Investors’ wealth in poorly performing equity funds rises to £67.4bn

The total value of investors’ wealth in poorly performing equity funds has increased by 26 per cent over the past six months, despite the number of funds remaining the same, according to a report from Bestinvest.

Its study found that while the number of underperforming equity funds remained at 137, the value of assets in these funds has grown from £53.4bn in August 2024 to £67.4bn.

Bestinvest’s biannual Spot the Dog report highlights the funds that have consistently underperformed their relevant market index over three consecutive 12-month periods and by 5 per cent or more over the entire three years analysed.
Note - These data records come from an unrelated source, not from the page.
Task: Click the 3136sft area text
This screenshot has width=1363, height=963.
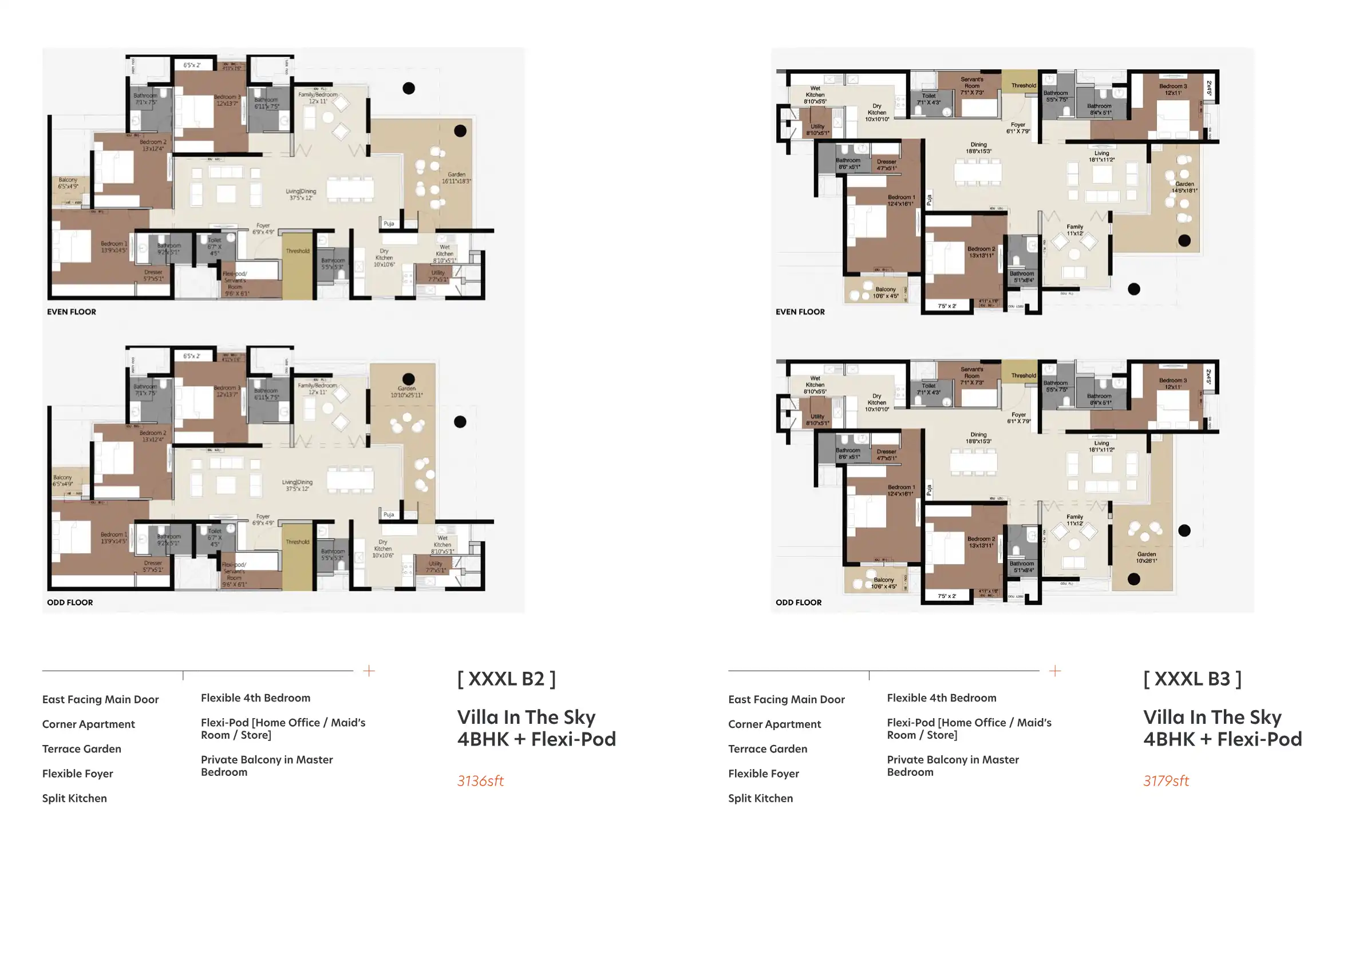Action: click(x=480, y=781)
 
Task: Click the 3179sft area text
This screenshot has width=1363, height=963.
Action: click(x=1166, y=781)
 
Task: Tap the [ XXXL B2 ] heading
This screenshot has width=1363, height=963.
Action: click(x=507, y=679)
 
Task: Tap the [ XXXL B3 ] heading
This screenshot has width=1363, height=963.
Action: click(x=1192, y=679)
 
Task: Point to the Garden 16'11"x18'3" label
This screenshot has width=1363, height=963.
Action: click(x=456, y=178)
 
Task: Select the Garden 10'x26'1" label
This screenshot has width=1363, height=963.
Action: click(x=1146, y=557)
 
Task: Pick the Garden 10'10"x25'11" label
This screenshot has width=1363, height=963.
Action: click(x=406, y=391)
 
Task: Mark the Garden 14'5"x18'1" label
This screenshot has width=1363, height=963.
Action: click(x=1184, y=187)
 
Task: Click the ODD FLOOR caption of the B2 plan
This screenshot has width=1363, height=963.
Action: click(x=70, y=603)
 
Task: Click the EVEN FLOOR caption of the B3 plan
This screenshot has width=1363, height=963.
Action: click(x=800, y=311)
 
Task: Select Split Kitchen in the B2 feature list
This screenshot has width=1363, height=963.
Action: click(x=74, y=798)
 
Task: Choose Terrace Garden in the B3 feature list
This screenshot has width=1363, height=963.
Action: click(x=767, y=749)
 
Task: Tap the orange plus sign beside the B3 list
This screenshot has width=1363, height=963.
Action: click(x=1055, y=671)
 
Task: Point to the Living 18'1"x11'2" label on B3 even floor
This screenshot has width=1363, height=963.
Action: click(x=1101, y=156)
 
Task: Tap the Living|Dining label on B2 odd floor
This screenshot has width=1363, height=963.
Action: click(x=297, y=485)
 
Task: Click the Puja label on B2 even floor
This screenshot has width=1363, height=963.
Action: click(x=389, y=224)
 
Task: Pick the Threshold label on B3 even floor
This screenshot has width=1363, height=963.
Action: click(x=1024, y=85)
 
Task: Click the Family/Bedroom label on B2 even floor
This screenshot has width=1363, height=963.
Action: click(x=318, y=98)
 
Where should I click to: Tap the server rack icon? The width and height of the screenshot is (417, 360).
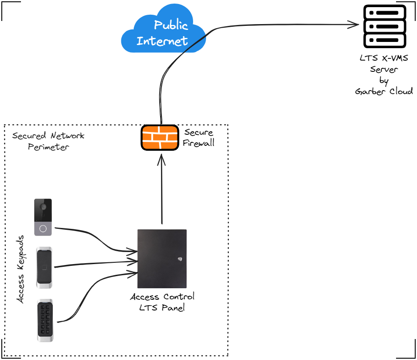(384, 26)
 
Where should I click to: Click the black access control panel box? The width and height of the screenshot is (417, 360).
(162, 259)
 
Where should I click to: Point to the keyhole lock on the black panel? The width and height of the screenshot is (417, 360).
(180, 257)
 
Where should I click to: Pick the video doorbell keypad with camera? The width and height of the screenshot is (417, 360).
(43, 217)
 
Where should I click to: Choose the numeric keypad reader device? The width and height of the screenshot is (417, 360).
(45, 320)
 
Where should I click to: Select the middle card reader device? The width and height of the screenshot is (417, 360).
(44, 268)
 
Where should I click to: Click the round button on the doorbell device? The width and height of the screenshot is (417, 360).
(43, 229)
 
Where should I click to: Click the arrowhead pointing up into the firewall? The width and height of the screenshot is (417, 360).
(161, 158)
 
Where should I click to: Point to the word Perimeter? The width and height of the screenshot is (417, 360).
(49, 147)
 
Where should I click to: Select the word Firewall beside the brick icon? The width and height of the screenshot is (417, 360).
(198, 143)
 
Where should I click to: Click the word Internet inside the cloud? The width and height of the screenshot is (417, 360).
(162, 41)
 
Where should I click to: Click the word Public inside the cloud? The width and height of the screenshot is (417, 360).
(171, 25)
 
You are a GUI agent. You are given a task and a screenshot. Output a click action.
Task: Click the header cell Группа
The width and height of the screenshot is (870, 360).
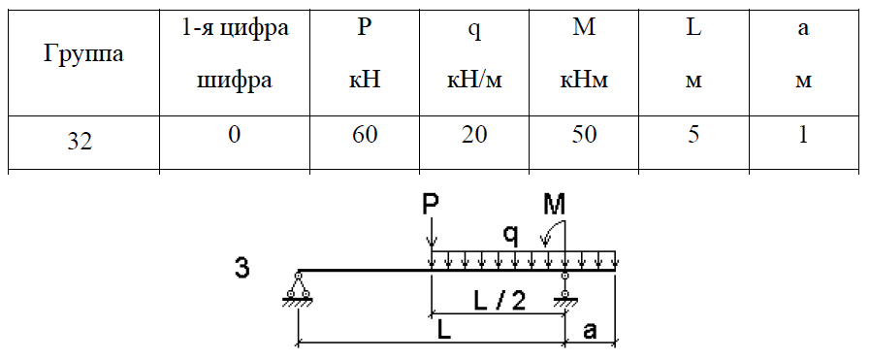83,54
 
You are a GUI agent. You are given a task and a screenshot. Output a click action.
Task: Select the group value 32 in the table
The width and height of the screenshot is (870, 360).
80,143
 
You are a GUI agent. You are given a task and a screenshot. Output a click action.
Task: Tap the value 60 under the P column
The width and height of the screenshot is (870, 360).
365,136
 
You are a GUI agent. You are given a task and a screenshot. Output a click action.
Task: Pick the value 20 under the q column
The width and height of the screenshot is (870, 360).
474,136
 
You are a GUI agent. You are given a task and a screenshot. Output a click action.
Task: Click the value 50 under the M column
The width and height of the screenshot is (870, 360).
583,136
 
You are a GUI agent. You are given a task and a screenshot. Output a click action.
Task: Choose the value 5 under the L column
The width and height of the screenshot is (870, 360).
693,136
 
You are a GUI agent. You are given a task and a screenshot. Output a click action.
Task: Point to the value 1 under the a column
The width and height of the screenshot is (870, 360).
802,136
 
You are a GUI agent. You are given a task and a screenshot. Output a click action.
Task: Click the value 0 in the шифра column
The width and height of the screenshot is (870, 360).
235,136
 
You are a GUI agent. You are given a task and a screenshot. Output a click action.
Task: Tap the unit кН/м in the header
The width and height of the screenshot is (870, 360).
474,81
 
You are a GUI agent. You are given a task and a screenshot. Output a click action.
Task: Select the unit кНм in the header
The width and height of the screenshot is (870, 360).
583,81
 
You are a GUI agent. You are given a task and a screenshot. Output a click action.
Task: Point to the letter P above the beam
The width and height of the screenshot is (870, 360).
431,208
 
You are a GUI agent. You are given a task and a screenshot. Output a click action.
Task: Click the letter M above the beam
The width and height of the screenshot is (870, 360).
554,207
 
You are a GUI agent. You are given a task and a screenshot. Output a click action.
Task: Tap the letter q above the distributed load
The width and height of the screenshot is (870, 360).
511,237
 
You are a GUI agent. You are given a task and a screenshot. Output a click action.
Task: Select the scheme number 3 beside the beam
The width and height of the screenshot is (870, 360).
242,268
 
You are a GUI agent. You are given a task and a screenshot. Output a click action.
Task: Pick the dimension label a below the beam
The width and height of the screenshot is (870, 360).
590,331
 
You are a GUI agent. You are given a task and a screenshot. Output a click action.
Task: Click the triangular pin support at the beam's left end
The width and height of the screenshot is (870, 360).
298,288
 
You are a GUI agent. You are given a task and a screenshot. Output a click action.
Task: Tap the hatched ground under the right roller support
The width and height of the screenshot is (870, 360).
564,301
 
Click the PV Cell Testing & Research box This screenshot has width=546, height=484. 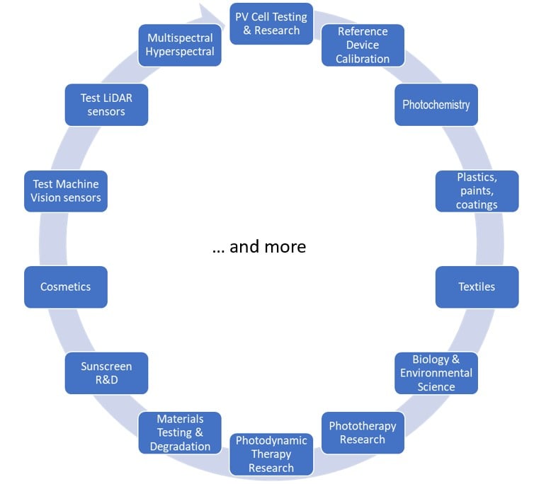pos(271,23)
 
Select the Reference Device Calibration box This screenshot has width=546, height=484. pos(363,45)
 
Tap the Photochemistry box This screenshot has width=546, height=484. pos(436,105)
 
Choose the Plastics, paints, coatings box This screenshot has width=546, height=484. pos(477,191)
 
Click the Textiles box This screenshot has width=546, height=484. pos(477,287)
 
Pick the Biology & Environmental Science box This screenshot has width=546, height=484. pos(436,373)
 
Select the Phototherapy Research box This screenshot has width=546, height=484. pos(362,432)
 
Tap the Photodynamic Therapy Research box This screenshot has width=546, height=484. pos(271,454)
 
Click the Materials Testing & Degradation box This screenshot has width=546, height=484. pos(180,432)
It found that around a third (44) of the poorly performing equity funds were global equity funds, holding £35.2bn of wealth, while approximately a quarter were sustainable, responsible, ethical, or impact funds.

The report noted that the high proportion of sustainable funds on the list reflected ESG investments falling foul of the surge in oil and gas stocks, and the “dismal return” on renewables in recent years.

UK Smaller Companies was the sector with the highest proportion of underperforming funds as a percentage of its overall size, with 11 funds making the list accounting for 28 per cent of the sector.

Bestinvest highlighted that the size and number of large funds on the list was an area of concern, with 15 funds over £1bn in size accounting for £40.1bn of the wealth total.

This was a “big step up” from the 10 large funds accounting for £26.8bn in the previous report in August.

“Our Spot the Dog analysis is designed to remind investors to monitor their portfolio at regular intervals to assess how well their assets are performing,” commented Bestinvest managing director, Jason Hollands.

“While the report should never be treated as a ‘sell’ list, it highlights the importance of keeping a close watch on your investments and assessing what action, if any, is required and when.

“Actively managed funds can underperform for a variety of reasons – from a run of bad luck to instability in the team or simply bad decision making. So, investors should endeavour to find managers with the right skills to deliver superior long-term returns. This is imperative to justify paying the fees to be invested in those funds.

“A fund with a style or process out of kilter with recent market trends may also be adversely impacted. This is why identifying whether a fund is struggling with short-term challenges or more deep-rooted issues with long-term consequences is vital for investors considering whether to remove an investment from their portfolio.”